GIVEN RECORDS:

==========

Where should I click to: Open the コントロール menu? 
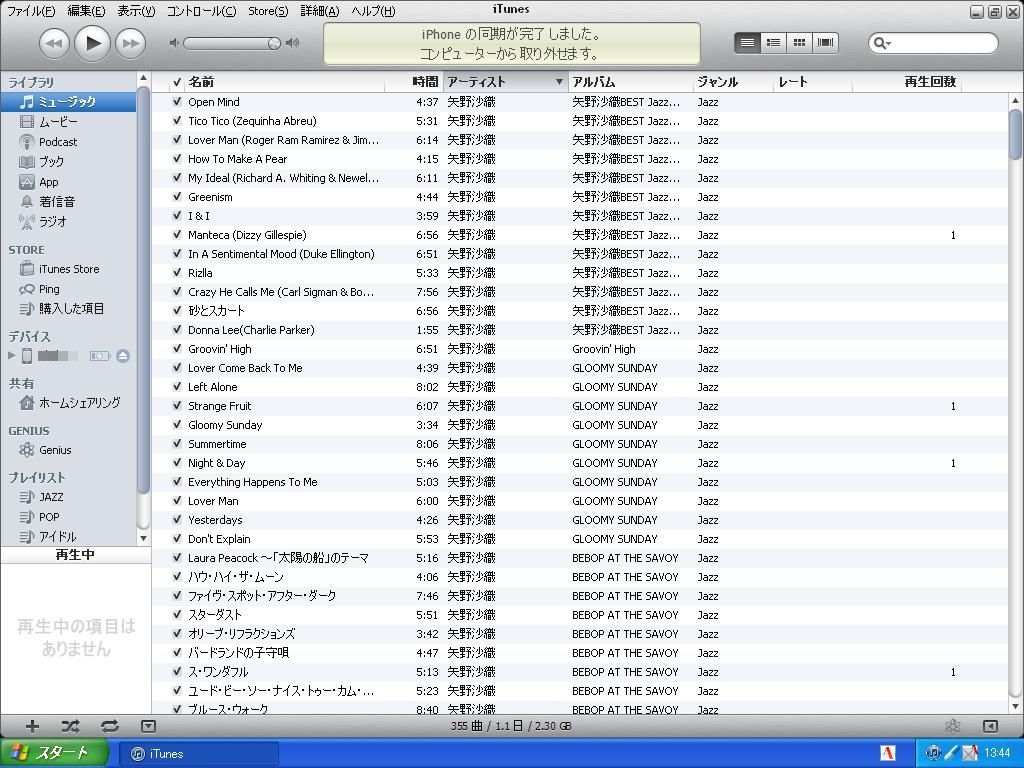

==========

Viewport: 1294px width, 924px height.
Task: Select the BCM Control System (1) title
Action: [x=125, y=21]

==========

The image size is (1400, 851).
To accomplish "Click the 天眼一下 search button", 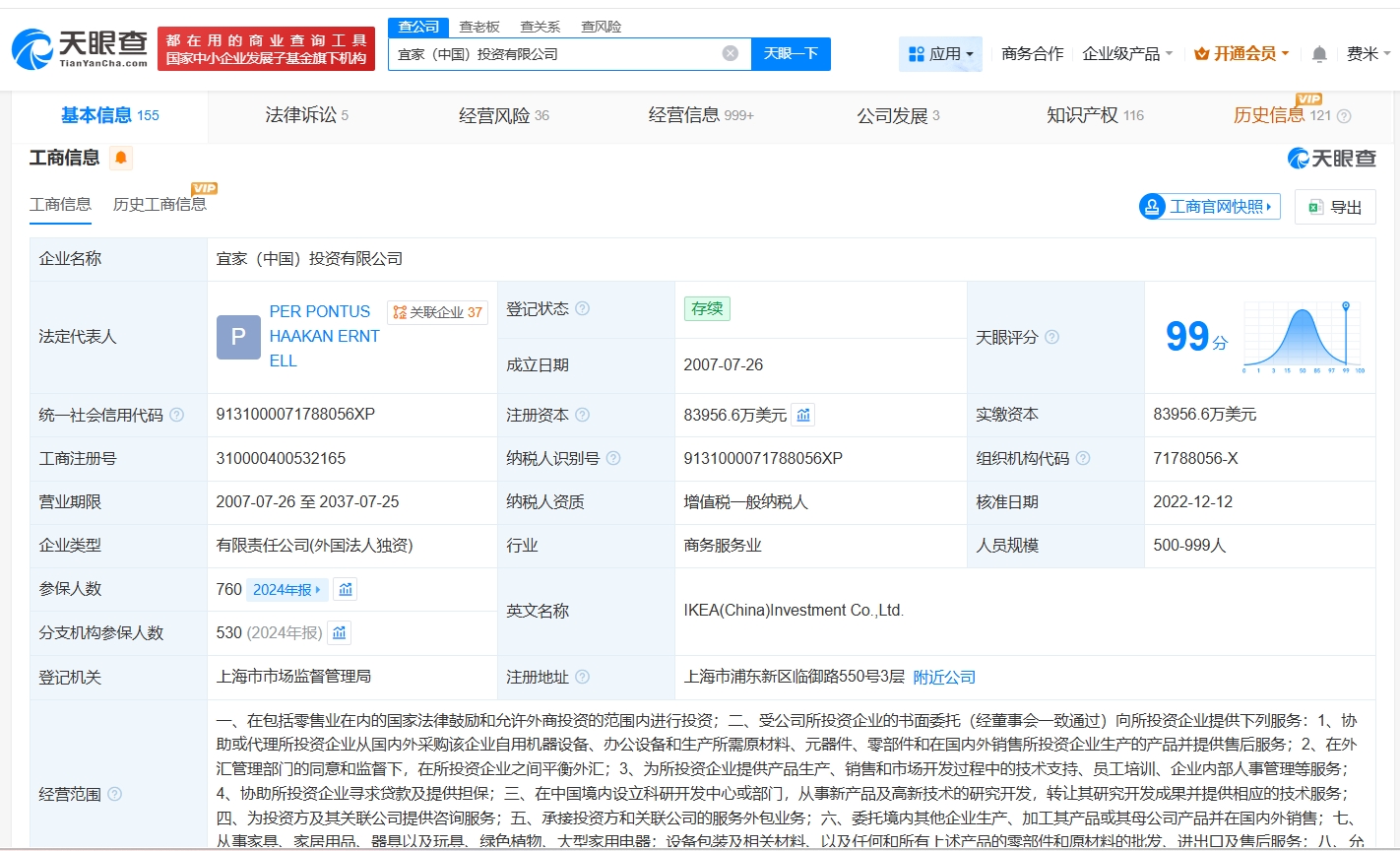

==========

YOUR INSTRUCTIONS: While skipping the pictures, transcribe the data above from the line showing "The image size is (1400, 851)." through the line showing "the 天眼一下 search", exactly and with both ends.

EXERCISE ANSWER:
The image size is (1400, 851).
To accomplish "Click the 天眼一下 search button", 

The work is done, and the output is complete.